New election run-off date

Government announces election to be held June 27

It looks like my government source had his information slightly wrong yesterday when I revealed to you that the date for the run-off of the presidential election would be in August. My apologies.

It was announced today in a government gazette that the poll would be taking place on June 27 - still more than a month after May 24, which was when the MDC were expecting the election to be called.

The government has introduced an emergency law that allows it to call the election within 90 days of the results of the first round being released, hence perhaps my source's confusion. Previously the deadline for the second round was within three weeks, which is where the date of May 24 came from.

The opposition leader Morgan Tsvangirai has confirmed he will contest the poll but there are widespread fears here that Robert Mugabe's Zanu-PF will use the additional time to harass and intimidate MDC voters.

Wednesday, 14 May 2008

No election until August

Zanu-PF delay the run-off election to give their campaign of terror time to work

Harare, Zimbabwe, Wednesday May 14, 5 pm

Ahead of announcements expected in Zimbabwe's state-run media tomorrow, I can reveal that the date of the much-anticipated Presidential election run-off will be 90 days after May 2, the date of the official announcement of the disputed results.

This means the poll will be in August, and not as expected on May 24. The news comes as a shock to the opposition Movement for Democratic Change (MDC), which had anticipated that, as stated in the Electoral Act, the run-off would take place just 21 days after the official announcement.

My government source tells me that the decision has been taken by the Zimbabwe Electoral Commission after its arm was twisted by Mugabe's Joint Operation Command. The Central Intelligence Organsiation has reported that the terror campaign in the countryside, fully reported on this page, has been effective, but more time is needed to ensure a satisfactory run-off result.

The source said: "In 90 days Zanu-PF will make sure the MDC  is dead and buried. The militia will beat everyone into voting for Mugabe."

Monday, 12 May 2008

The barbarity continues

Another atrocity against the people of Zimbabwe

As our politicians squabble, debate, impose conditions and argue, as international statesmen fudge and mumble their vague support for our suffering, it is easy to forget that down the dust roads and rural tracks of this country a daily horror is taking place. This is another eye-witness account.

The village of Chiweshe is near the small town of Mazoe, some 150 kilometres north of Harare. A Zanu-PF militia force, numbering about 20 and led, I am informed, by retired army major Cairo Mhandu, arrived at the village late one night last week.

Four residents of the village, all of them known to be activists and supporters of the opposition Movement for Democratic Change (MDC) were rounded up. Then, while other villages were forced to watch, the torture began.
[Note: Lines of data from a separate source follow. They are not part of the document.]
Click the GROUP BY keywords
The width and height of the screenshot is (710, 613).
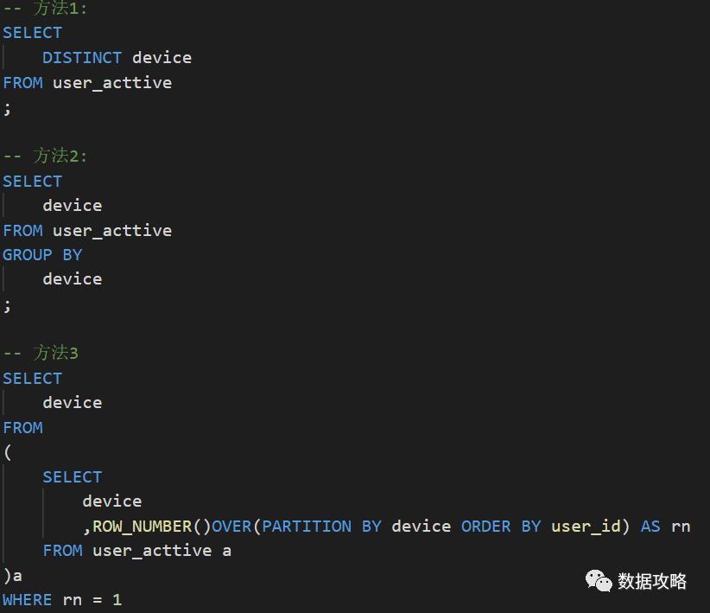tap(42, 255)
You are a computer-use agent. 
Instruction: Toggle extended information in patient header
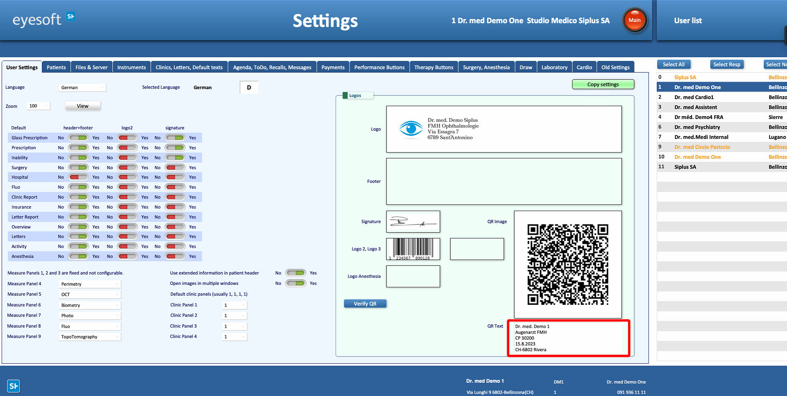tap(296, 273)
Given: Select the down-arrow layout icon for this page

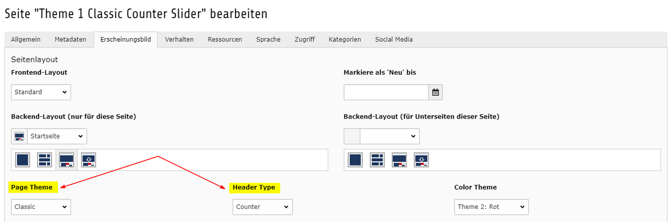Looking at the screenshot, I should click(88, 160).
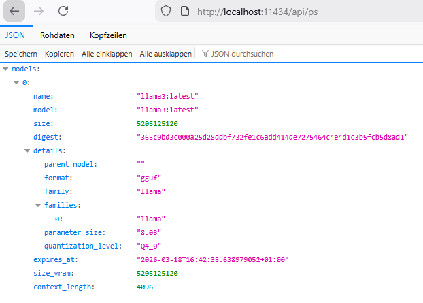Select the digest hash value
The width and height of the screenshot is (423, 303).
point(272,137)
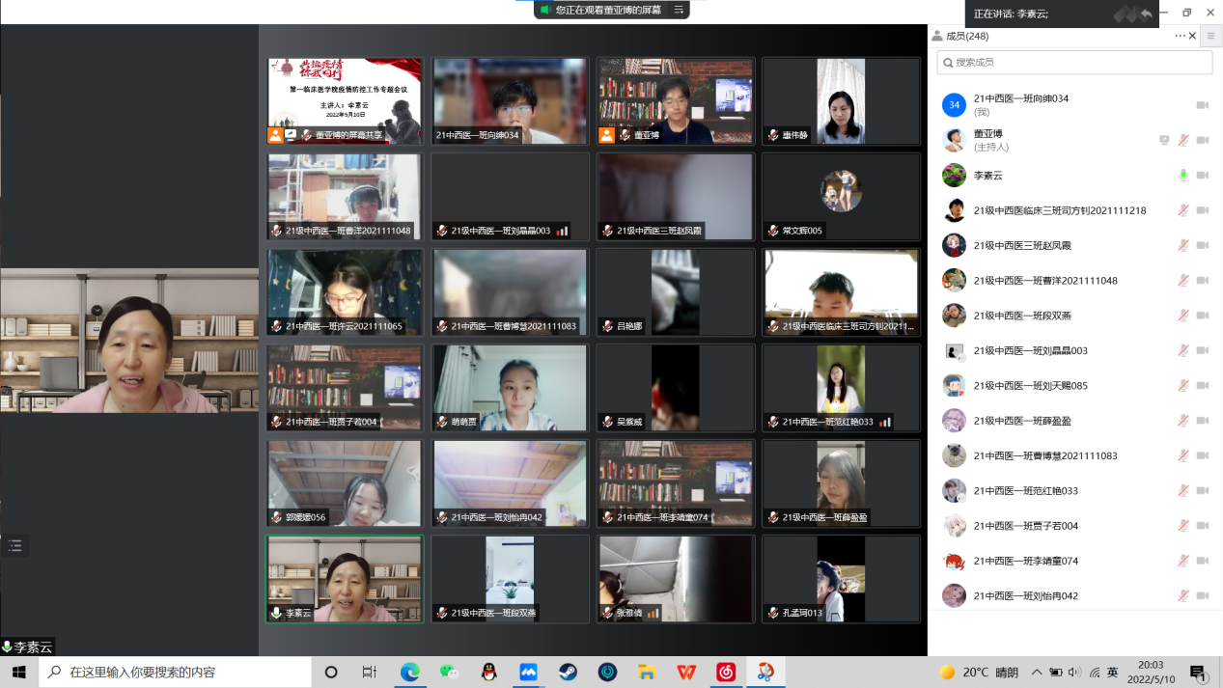
Task: Close the members panel with the X
Action: (1193, 36)
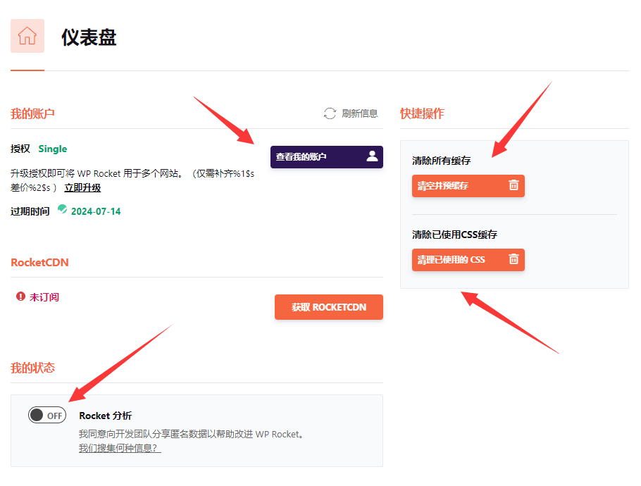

Continue reading "The barbarity continues" »

Saturday, 10 May 2008

Day by day the pressure grows

How Zanu-PF is attempting to make sure that if votes are cast, they are for Mugabe

While the bullying, beatings and killings continue in the countryside, in the towns it's a case of death threats, imprisonment, and dirty tricks. Zanu-PF appears willing to try every move in the book to make sure that if there is a full re-run of the presidential election it will end in victory for Robert Mugabe.

Whether the opposition Movement for Democratic Change (MDC) and its leader Morgan Tsvangirai will agree to the re-run still hangs in the balance at the time of writing. But meanwhile the Mugabe men are going into overdrive.

In prison this morning are two journalists - Davison Maruziva, editor of the weekly independent Standard, and Howard Burditt, a Reuters photographer.Their crime, apparently, is being journalists.

Continue reading "Day by day the pressure grows" »

Tuesday, 06 May 2008

Women face violence on our streets

The violent end to a peaceful demonstration by Zimbabwe's women

Harare, Zimbabwe, May 6

Yesterday I stood in the streets of Bulawayo and watched Mugabe's riot police launch a savage attack on a peaceful demonstration by the women's civic organisation, Women of Zimbabwe Arise (WOZA).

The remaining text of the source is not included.